====== Records for this exercise

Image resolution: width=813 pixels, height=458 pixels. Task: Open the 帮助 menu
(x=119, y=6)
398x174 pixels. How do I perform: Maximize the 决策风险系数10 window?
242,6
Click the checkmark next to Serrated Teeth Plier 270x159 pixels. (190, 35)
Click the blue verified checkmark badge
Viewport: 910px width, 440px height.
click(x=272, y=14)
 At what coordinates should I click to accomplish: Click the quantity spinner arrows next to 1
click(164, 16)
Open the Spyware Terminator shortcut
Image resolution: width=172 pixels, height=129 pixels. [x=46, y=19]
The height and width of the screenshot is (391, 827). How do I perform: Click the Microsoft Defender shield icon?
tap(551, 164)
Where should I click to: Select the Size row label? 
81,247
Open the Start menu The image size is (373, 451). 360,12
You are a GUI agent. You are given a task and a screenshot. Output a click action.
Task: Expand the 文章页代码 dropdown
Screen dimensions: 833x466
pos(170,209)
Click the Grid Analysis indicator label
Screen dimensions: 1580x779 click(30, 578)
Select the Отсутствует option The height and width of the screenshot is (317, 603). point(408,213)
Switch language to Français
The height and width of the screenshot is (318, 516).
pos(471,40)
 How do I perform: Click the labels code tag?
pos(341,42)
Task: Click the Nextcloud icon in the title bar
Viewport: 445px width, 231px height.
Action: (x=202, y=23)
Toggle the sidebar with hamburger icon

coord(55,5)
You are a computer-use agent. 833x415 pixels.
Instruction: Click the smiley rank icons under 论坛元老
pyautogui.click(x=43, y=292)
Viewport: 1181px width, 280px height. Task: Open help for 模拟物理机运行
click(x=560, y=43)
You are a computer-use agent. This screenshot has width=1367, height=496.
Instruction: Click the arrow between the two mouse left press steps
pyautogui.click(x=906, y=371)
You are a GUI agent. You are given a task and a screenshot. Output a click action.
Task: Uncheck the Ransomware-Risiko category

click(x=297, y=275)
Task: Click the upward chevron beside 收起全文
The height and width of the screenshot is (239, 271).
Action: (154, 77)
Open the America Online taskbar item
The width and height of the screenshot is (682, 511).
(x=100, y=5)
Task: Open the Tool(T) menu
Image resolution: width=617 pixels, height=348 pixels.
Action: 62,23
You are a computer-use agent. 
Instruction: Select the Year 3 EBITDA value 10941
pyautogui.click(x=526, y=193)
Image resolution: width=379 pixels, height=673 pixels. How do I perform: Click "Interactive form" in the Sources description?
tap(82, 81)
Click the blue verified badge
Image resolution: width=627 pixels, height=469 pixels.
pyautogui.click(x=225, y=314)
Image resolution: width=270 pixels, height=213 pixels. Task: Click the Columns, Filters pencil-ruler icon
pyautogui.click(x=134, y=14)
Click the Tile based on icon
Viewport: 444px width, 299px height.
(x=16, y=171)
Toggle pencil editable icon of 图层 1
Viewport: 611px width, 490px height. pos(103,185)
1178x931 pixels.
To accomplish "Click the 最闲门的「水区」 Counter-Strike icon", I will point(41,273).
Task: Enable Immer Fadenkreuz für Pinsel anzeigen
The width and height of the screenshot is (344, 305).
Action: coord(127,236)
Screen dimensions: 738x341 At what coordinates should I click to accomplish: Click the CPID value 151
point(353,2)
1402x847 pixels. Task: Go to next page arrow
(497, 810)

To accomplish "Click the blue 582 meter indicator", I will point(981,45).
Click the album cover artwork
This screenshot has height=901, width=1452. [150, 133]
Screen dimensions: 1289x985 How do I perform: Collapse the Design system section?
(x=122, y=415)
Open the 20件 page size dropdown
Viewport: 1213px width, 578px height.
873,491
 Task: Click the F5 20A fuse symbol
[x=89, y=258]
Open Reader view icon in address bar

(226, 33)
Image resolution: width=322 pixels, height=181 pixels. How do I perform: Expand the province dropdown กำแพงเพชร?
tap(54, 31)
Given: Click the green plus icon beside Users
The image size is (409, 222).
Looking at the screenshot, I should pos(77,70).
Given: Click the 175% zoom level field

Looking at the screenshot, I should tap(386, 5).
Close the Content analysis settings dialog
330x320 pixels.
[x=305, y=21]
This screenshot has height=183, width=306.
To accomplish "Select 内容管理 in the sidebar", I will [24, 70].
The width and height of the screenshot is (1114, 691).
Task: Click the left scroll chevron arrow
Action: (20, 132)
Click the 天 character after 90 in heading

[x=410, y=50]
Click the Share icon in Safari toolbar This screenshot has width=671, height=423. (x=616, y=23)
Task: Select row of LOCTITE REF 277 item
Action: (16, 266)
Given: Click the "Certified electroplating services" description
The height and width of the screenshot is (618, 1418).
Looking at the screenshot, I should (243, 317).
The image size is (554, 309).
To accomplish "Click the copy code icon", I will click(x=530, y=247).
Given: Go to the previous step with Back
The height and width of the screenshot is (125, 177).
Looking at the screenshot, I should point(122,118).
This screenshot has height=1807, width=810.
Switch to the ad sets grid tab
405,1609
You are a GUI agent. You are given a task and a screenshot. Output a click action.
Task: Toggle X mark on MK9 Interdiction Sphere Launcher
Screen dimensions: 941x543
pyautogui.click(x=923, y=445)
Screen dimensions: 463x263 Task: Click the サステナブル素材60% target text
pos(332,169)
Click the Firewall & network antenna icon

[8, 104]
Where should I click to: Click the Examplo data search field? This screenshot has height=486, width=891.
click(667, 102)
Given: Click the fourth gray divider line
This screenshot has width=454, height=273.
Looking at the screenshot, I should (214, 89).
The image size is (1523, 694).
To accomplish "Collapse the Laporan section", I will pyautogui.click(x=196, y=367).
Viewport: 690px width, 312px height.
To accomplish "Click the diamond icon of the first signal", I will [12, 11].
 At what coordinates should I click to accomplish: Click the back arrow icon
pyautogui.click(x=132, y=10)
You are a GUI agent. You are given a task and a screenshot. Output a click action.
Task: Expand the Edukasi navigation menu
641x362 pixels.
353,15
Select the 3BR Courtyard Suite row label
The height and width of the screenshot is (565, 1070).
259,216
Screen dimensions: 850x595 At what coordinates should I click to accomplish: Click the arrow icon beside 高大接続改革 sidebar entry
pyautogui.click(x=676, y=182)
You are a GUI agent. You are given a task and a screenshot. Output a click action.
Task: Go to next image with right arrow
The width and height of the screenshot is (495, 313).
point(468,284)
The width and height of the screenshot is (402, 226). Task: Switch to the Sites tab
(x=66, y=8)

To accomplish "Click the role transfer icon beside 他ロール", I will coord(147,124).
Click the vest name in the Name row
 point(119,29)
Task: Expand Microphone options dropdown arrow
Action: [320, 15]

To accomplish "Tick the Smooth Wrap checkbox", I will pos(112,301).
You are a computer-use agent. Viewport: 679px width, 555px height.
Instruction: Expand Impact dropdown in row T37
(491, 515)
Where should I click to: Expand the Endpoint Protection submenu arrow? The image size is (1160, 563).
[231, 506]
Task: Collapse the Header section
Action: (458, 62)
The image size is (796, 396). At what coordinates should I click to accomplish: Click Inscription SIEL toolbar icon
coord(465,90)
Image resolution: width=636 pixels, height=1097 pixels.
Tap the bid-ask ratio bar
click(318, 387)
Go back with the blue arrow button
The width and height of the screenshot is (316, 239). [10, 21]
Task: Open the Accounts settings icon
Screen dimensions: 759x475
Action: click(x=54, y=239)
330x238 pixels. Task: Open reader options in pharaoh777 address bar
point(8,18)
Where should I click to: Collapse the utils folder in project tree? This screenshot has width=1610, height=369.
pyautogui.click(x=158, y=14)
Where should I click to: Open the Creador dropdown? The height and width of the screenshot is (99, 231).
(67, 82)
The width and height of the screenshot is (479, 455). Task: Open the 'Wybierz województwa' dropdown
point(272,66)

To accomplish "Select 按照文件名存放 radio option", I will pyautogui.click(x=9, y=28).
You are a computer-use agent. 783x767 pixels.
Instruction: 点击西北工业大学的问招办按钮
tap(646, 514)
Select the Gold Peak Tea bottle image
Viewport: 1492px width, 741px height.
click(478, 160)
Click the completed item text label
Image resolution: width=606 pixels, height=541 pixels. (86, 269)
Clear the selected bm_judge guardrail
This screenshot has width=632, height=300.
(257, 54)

============

§ Instructions for the task
Write out the line containing "You are a computer-use agent. 783x767 pixels." and every line after it through the end of the entries. Keep each one exactly as it is, and add nothing.

§ Answer to this exercise
You are a computer-use agent. 783x767 pixels.
Instruction: 点击西北工业大学的问招办按钮
tap(646, 514)
Select the Gold Peak Tea bottle image
Viewport: 1492px width, 741px height.
click(478, 160)
Click the completed item text label
Image resolution: width=606 pixels, height=541 pixels. (86, 269)
Clear the selected bm_judge guardrail
This screenshot has width=632, height=300.
(257, 54)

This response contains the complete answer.